Plus soulagé de mettre un mot sur sa maladie qu’inquiet par ce qu’elle représente, Arnaud souhaite surtout reprendre sa vie comme si de rien n’était. “Je me suis dit, ‘c’est cool, donnez-moi un médicament pour que je puisse reprendre mon métier que j’adore’. Mais je n’étais pas non plus dans le déni, je vivais ma vie de jeune parisien malgré cette maladie qui n’est pas facile au quotidien et qui me fatigue beaucoup. En plus, depuis ma première poussée, je ne peux plus courir, ni marcher très longtemps. J’ai également eu plusieurs autres poussées qui m’ont conduit chaque fois à l’hôpital pour prendre de la cortisone… Mais au moins, j’ai pu reprendre mon travail !” Arnaud enchaîne alors les agences de publicité pendant les 10 années suivant le diagnostic. “Je réussissais mes missions, je gagnais bien ma vie. Mais un jour, il y a eu un plan de restructuration et de fusion d’agences de publicités. Ils demandaient des volontaires pour partir et j’ai levé la main.”
Notre Sclérose : “On ne parle pas juste de la maladie, on montre comment vivre avec”
Avec sa compagne Sandy, Arnaud quitte la vie trépidante de la capitale, aux trottoirs inaccessibles aux poussettes et fauteuils roulants, pour une vie plus ressourçante à Nantes.
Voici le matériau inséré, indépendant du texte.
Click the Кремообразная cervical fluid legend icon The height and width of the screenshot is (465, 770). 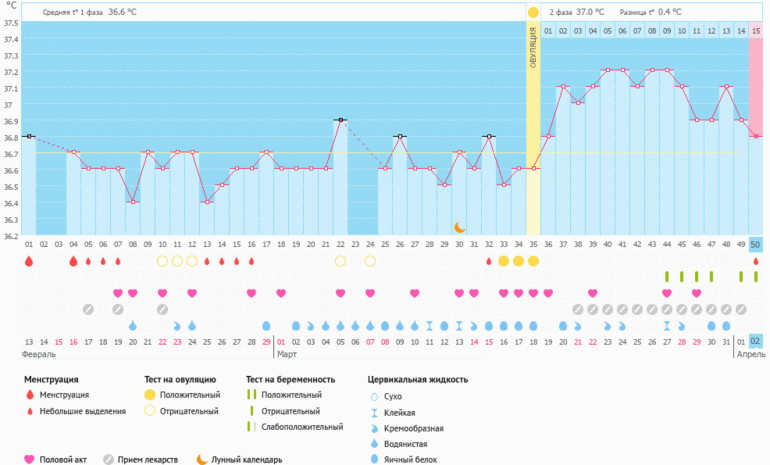374,426
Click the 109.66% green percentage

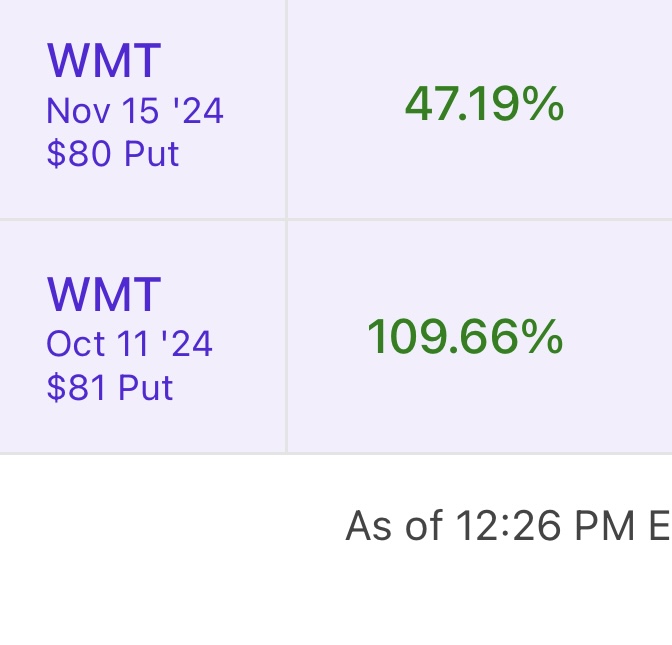[465, 337]
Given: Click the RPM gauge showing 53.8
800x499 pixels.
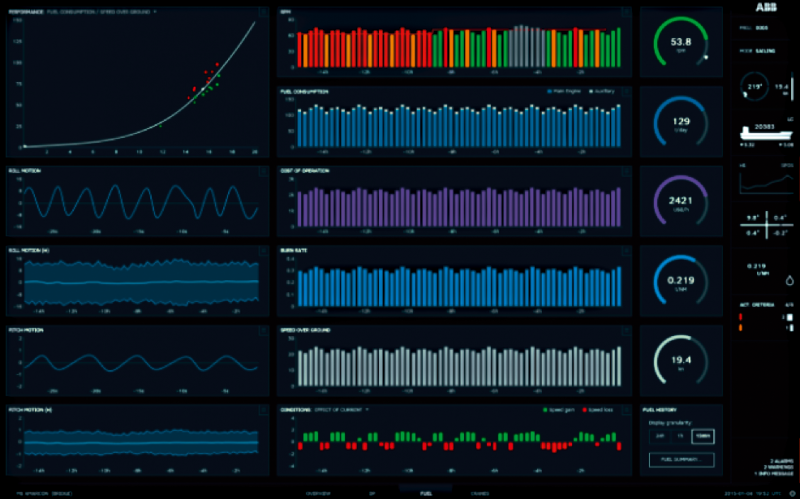Looking at the screenshot, I should [x=681, y=44].
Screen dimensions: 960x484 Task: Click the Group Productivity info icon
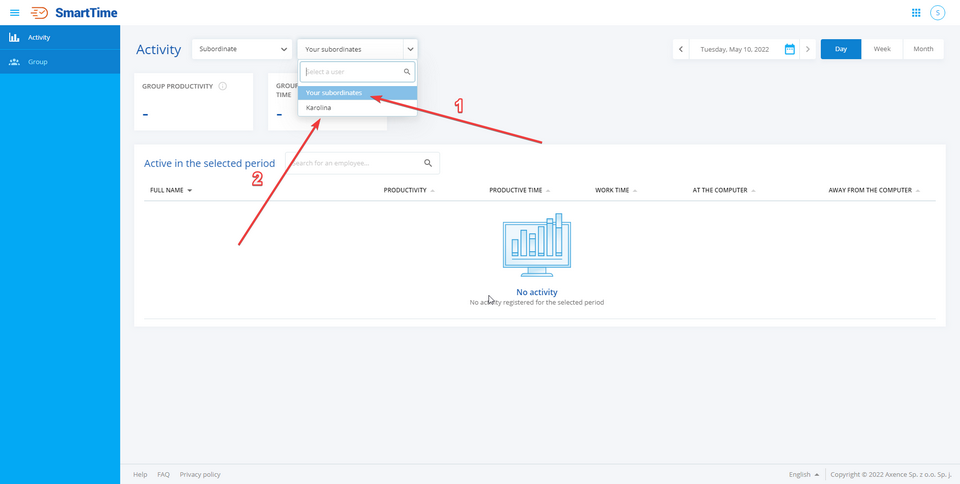click(x=222, y=86)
Là-bas ils y élèvent leur fille : “J’ai pu en profiter à 100 %, j’ai pu avoir un rôle de papa incroyable, inestimable je pense grâce à ce temps gagné.” En parallèle, le père de famille monte en 2007 l’association Notre Sclérose. “Je me suis servi de ce que je savais faire en agence de publicité, mais pour l’intérêt général, et pour une cause qui m’était évidemment très proche. Aujourd’hui, sur notre site internet notresclerose.org, nous avons 50.000 visiteurs uniques par mois et 820 témoignages. C’est une base de données énorme et aussi une source d’information pour les jeunes patients. On ne parle pas juste de la maladie, on montre comment vivre avec. C’est important parce que quand j’ai appris pour ma sclérose en plaques, je trouvais des informations très médicales, mais très peu sur le quotidien des malades. Et depuis deux ans, on donne tous les dons des particuliers à l’Inserm de Nantes qui est une équipe spécialisée dans la sclérose en plaques et qui fait un travail exceptionnel !”
Il faut avoir la faculté de s'adapter. S’adapter à son nouveau corps, s’adapter aux problématiques.
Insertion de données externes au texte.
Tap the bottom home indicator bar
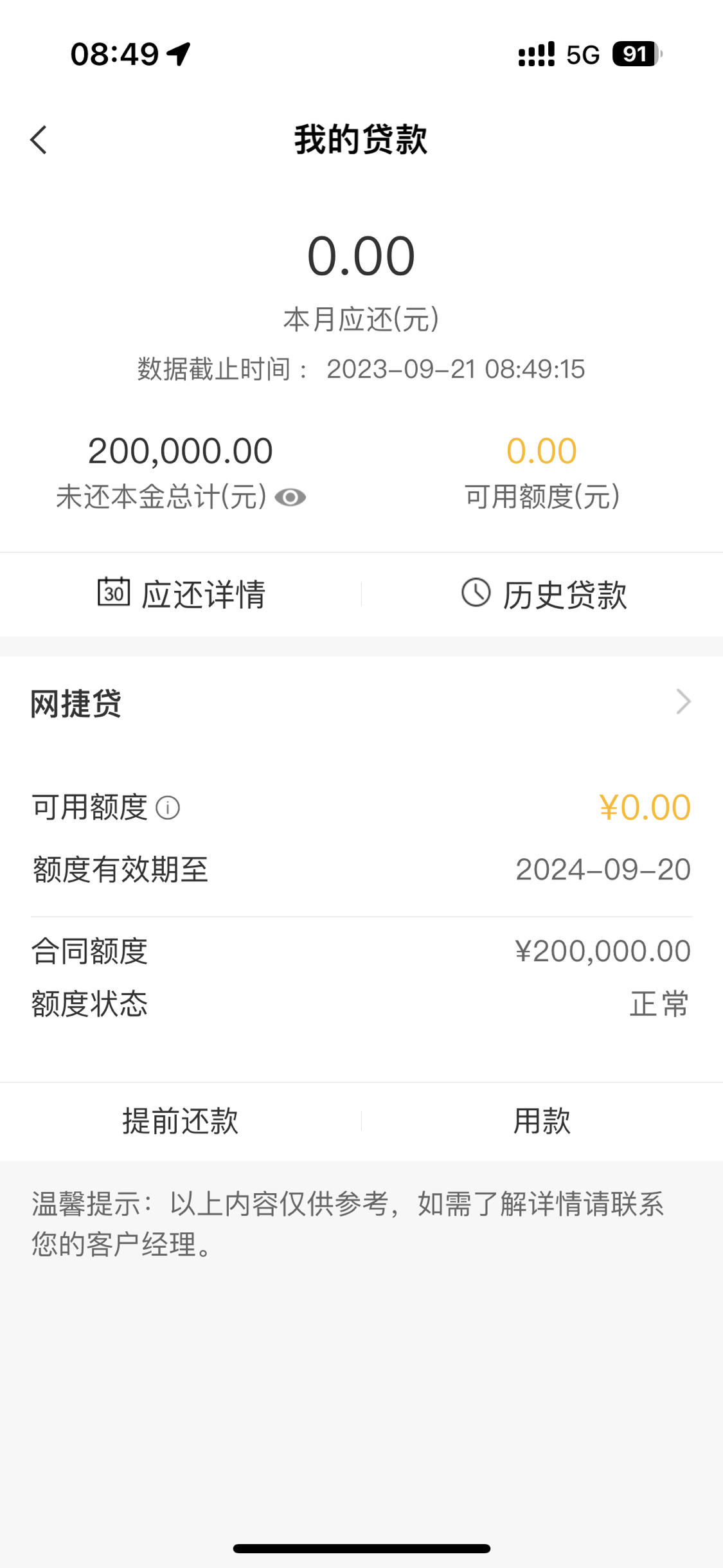 click(362, 1549)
Fort de ce succès, Arnaud a également créé l’application “Ma vie avec la sclérose en plaques”, avec l’aide de son voisin développeur qui a une femme également touchée par la sclérose en plaques, et en collaboration avec de nombreux patients et professionnels de santé du CHU de Nantes. “C’est une base de données énorme et une source d’information pour les jeunes patients, pour leur montrer comment on vit avec la maladie.” Accessible gratuitement, l’application a récemment dépassé les 10.000 téléchargements.
Son conseil aux nouveaux malades ? “Il faut avoir la faculté de s'adapter. S’adapter à son nouveau corps, s’adapter aux problématiques. Évidemment c'est délicat, et ce n’est pas facile tous les jours parce qu’il faut aussi s’adapter à avoir moins d'argent, moins de vie sociale… Et 80 % des symptômes c’est de la fatigue. Mais pour autant, il faut continuer à faire les choses qu’on aime faire, même si on les fait différemment, il faut les faire !”
Arnaud Gautelier a également écrit un livre témoignage en 2006 : J’te plaque ma sclérose, aux éditions Philippe Rey ; et un roman graphique en 2012 : Des fourmis dans les jambes, aux éditions Emmanuel Proust.